_DATA FOR ANALYSIS_
::::::::

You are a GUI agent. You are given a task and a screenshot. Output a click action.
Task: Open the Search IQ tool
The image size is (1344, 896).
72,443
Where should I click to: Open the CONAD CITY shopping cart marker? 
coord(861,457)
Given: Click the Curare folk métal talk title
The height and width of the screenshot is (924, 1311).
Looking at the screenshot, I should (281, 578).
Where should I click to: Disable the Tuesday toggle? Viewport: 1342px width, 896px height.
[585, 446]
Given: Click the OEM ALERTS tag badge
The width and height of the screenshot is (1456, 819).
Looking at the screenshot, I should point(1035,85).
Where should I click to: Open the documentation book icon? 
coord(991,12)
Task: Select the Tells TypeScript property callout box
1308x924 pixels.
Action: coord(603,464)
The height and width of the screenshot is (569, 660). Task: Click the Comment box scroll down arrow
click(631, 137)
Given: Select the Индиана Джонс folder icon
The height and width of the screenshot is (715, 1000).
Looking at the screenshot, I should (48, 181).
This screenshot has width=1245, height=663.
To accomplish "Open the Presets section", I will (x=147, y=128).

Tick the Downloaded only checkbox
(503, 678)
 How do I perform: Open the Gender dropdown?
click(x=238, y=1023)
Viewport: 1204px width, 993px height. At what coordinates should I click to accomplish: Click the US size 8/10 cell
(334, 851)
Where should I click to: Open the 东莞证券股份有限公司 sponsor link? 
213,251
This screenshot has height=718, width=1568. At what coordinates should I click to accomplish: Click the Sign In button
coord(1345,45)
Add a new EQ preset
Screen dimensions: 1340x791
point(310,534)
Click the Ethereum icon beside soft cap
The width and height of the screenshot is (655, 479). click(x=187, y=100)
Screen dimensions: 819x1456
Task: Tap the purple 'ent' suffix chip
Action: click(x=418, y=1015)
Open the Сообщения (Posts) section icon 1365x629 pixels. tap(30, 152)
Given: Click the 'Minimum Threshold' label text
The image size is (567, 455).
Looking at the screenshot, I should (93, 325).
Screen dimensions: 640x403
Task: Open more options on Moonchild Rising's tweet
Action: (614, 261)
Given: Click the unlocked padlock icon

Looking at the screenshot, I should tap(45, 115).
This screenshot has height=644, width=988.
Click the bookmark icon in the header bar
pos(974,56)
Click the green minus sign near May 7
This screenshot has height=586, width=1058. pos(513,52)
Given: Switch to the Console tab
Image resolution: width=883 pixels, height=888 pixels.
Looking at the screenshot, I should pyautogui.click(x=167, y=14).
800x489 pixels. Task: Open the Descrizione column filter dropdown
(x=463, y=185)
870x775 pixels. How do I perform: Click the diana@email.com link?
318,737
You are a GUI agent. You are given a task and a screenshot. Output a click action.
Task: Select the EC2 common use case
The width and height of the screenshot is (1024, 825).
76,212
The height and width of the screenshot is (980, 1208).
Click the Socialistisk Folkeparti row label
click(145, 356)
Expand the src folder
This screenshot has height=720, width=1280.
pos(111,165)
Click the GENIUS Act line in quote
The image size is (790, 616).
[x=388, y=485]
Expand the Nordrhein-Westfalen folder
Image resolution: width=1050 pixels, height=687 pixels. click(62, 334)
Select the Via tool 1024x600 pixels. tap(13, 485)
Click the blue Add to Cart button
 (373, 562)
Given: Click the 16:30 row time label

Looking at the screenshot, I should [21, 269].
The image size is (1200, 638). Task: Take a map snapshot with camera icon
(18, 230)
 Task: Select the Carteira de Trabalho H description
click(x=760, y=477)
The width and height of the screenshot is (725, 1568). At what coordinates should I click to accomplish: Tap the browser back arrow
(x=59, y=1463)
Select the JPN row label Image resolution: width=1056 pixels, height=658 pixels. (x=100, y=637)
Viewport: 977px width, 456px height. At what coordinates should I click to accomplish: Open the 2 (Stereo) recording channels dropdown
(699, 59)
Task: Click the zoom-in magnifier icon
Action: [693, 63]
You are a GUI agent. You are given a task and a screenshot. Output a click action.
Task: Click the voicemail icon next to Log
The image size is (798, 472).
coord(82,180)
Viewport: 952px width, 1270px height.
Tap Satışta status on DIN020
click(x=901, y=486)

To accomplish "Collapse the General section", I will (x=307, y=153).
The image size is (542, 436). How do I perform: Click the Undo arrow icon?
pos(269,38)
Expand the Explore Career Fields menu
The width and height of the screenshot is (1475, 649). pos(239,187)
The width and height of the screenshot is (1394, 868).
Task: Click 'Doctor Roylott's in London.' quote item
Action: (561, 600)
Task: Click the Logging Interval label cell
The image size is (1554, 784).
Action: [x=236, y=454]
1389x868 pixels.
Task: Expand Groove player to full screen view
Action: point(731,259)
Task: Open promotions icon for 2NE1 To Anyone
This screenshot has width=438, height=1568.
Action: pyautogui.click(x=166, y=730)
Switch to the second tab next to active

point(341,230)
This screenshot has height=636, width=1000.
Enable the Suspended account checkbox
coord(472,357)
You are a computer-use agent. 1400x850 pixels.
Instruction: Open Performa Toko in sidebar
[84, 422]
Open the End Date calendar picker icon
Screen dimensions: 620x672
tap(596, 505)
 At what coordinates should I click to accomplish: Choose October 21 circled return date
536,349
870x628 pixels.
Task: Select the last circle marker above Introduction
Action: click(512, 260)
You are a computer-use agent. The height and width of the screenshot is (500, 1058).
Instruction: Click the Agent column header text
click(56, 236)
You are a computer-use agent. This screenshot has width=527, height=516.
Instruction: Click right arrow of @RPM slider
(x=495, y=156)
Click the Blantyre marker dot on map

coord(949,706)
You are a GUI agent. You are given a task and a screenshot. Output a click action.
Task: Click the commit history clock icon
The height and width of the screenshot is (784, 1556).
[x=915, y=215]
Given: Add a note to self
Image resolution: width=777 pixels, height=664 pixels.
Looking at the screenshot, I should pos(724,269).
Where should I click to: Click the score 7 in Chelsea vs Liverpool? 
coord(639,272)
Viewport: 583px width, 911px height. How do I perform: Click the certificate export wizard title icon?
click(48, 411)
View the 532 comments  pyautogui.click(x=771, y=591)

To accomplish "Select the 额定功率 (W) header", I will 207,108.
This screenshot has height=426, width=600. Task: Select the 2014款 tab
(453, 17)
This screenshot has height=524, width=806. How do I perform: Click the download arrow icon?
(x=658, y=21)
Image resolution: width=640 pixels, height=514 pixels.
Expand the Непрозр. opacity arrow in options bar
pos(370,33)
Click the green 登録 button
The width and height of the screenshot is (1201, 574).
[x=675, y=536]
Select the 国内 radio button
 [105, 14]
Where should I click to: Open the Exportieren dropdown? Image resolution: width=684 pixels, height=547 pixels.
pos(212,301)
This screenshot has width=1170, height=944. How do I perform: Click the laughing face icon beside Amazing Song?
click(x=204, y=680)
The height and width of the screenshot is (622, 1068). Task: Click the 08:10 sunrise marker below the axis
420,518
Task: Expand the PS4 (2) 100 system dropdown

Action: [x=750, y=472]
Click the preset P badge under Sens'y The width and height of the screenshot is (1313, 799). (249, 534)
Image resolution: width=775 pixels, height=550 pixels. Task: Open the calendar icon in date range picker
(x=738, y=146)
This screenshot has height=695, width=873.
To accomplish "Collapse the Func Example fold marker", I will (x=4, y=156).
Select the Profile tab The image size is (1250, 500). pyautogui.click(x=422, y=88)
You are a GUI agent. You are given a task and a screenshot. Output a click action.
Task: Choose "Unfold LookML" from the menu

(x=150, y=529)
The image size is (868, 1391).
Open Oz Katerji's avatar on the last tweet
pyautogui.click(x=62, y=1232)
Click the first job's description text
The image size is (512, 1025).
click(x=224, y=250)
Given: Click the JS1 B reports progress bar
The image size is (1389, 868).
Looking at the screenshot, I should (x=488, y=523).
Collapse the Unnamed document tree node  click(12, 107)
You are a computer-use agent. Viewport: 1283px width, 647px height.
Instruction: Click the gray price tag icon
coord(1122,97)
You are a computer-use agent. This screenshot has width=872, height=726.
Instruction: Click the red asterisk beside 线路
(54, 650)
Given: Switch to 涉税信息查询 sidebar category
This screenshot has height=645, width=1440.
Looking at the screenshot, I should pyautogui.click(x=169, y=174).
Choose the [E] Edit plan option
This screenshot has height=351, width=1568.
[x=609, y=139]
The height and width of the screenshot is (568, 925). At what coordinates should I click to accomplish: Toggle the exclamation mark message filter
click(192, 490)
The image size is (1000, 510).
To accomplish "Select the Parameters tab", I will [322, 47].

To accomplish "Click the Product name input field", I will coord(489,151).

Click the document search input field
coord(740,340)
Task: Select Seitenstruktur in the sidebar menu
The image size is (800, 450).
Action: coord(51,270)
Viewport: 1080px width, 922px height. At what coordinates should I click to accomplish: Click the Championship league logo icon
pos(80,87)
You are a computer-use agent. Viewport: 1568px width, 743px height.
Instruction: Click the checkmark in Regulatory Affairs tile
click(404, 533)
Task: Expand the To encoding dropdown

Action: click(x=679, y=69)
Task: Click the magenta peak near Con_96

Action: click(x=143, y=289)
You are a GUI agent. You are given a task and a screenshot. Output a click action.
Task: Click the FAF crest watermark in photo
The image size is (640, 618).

::::::::

_WHAT THIS TASK INVOLVES_
Read the lines above. Gather those in which the string "Collapse" is found.

_FINAL ANSWER_
To accomplish "Collapse the General section", I will (x=307, y=153).
To accomplish "Collapse the Func Example fold marker", I will (x=4, y=156).
Collapse the Unnamed document tree node  click(12, 107)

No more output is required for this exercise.